Abbigliamento e attrezzatura dei cacciatori
Descrizioni dell'abbigliamento da caccia in Sicilia si hanno fin dal
XVIII secolo; all'inizio del secolo scorso il vestiario e gli strumenti del
cacciatore furono osservati da Giuseppe Pitrè (Palermo) e da Benedetto
Rubino (San Fratello).
Di velluto la giacca-camicia (bunaca)
dalle grandi tasche, interne, esterne e posteriori, il corpetto e i
pantaloni (vràchi stretti al ginocchio e infilati nei gambali delle
calzature).
A questi si associavano cappelli flosci (alla calabrese), giubbotti stretti,
scarpe e coturni a doppia e tripla fila di chiodi, borracce, sporte,
schioppo a tracolla, tascapane, munizioni.
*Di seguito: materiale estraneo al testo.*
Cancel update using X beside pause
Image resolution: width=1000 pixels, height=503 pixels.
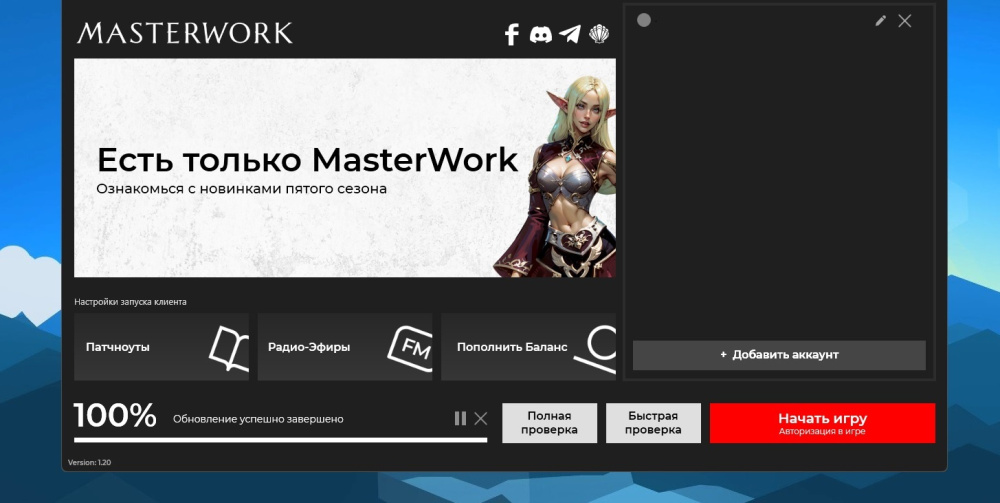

La 'moderna' foggia comprende larghi pantaloni di velluto, camicia di tela
pesante, giacca 'a cacciatura con tasche posteriori, cartucciera in cuoio,
berretto o 'coppula', scarponi o stivali, che nelle fiere vengono
venduti in bancarelle del settore.
Il tascapane di tela è tenuto a spalla per contenere pane, salsiccia,
provola e olive, coltello a serramanico e borraccia in alluminio per il
vino.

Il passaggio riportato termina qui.